Exactly field can't be used together with min or max fields. And of course max value can't be less than min value.

Example

Input string: name@123_

!PARSE.CHARS
max: 8

Tip

Use !PARSE.CHARS without fields to parse till the end of the string.

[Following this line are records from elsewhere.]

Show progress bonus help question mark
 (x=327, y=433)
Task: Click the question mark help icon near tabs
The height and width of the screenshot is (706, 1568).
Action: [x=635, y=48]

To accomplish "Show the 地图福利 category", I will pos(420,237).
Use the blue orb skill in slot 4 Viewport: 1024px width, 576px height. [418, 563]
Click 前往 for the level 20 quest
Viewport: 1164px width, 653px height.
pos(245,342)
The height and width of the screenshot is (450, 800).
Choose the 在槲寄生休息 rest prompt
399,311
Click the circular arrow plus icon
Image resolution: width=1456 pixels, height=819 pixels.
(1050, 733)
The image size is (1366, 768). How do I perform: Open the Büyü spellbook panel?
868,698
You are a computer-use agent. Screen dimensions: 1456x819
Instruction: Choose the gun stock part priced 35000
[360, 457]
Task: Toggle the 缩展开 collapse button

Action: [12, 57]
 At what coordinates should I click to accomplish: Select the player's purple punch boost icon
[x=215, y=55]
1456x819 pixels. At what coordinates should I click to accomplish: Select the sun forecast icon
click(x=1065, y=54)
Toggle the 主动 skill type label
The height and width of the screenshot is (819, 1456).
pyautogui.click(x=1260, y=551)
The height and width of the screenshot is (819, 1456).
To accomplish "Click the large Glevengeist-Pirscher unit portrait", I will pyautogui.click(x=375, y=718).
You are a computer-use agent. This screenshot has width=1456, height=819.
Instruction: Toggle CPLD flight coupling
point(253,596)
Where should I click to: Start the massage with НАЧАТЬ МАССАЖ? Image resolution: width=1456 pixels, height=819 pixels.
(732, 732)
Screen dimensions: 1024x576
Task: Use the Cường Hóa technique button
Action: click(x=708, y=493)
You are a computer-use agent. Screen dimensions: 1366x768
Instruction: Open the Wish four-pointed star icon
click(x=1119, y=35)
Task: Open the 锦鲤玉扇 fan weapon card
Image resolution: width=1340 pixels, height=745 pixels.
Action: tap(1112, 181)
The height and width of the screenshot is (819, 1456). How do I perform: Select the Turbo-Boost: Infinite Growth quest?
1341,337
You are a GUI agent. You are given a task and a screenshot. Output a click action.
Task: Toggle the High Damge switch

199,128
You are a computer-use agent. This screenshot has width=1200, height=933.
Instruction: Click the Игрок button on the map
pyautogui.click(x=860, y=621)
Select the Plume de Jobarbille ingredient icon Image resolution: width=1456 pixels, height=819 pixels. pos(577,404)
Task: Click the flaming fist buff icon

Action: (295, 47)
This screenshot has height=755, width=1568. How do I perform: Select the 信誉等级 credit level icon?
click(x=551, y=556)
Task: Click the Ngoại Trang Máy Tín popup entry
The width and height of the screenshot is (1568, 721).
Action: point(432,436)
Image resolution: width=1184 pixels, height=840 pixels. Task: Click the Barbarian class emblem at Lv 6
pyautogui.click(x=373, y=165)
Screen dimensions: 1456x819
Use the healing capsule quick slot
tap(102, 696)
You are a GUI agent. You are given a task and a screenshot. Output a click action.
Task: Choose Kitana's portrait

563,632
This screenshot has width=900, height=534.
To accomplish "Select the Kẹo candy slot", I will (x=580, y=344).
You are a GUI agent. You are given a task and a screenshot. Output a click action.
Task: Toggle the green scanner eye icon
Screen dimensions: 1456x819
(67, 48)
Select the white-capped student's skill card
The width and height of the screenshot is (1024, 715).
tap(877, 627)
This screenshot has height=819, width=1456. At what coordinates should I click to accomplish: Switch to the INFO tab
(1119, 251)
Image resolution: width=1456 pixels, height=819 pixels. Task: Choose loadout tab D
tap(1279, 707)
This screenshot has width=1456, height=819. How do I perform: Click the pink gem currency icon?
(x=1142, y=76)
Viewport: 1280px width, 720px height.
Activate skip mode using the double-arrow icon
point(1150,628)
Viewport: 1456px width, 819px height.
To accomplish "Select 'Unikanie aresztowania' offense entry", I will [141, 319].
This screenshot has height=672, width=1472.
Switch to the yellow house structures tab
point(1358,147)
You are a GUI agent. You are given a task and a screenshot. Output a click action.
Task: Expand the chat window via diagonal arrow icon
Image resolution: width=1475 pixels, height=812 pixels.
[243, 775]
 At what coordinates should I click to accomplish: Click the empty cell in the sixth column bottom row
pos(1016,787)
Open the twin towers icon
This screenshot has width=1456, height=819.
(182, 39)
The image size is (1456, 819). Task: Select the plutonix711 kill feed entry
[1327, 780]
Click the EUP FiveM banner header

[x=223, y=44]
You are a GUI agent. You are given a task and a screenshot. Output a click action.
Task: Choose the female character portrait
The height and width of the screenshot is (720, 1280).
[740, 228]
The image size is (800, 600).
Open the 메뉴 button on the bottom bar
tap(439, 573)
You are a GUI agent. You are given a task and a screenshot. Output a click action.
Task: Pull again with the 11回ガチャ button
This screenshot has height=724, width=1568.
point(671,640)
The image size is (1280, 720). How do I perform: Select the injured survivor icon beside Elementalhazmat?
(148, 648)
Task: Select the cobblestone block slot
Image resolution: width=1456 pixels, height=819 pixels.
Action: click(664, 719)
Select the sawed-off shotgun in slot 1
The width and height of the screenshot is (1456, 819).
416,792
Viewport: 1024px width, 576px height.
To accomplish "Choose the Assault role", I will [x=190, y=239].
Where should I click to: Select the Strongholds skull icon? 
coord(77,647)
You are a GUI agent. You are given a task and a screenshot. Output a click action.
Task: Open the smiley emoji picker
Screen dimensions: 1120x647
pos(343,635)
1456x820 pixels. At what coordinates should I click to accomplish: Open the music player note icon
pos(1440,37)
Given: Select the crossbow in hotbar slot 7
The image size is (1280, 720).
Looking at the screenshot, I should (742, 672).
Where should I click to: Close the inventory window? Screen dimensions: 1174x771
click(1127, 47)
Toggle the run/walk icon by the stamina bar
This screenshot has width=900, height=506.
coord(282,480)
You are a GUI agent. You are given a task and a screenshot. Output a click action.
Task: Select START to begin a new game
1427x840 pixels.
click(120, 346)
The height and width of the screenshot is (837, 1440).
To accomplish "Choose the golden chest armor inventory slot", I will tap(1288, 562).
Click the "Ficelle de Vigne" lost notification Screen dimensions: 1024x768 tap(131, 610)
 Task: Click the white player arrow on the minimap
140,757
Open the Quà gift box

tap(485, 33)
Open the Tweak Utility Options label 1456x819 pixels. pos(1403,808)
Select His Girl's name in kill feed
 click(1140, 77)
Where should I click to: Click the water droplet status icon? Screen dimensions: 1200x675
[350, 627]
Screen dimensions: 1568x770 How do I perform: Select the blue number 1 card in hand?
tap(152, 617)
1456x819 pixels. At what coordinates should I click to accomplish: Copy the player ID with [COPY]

More examples Parse as many chars as possible:
!PARSE.CHARS
Parse exactly 3 chars:
!PARSE.CHARS
exactly: 3
Parse at least 2 chars, but not more than 4:
!PARSE.CHARS
min: 2
max: 4

!PARSE.SPACE: Parse a single space character¤

Type: Parser.

Synopsis:

!PARSE.SPACE

!PARSE.SPACES: Parse a sequence of space characters¤

Parse as many space symbols as possible:

Type: Parser.

Synopsis:

!PARSE.SPACES

!PARSE.ONEOF: Parse a single character from a set of characters¤

Type: Parser.

Synopsis:

!PARSE.ONEOF
what: <...>
or shorter version:
!PARSE.ONEOF <...>

Example

Input string: Wow!

!PARSE.ONEOF
what: "!?."

!PARSE.NONEOF: Parse a single character that is not in a set of characters¤

Type: Parser.

Synopsis:

!PARSE.NONEOF
what: <...>
or shorter version:
!PARSE.NONEOF <...>

Example

Input string: Wow!

!PARSE.NONEOF
what: ",;:[]()"

!PARSE.UNTIL: Parse a sequence of characters until a specific character is found¤

Type: Parser.

Synopsis:

!PARSE.UNTIL
what: <...>
stop: <before/after>
eof: <true/false>
or shorter version:
!PARSE.UNTIL <...>

  • stop - indicates whether the stop character should be parsed or not. Possible values: before or after(default).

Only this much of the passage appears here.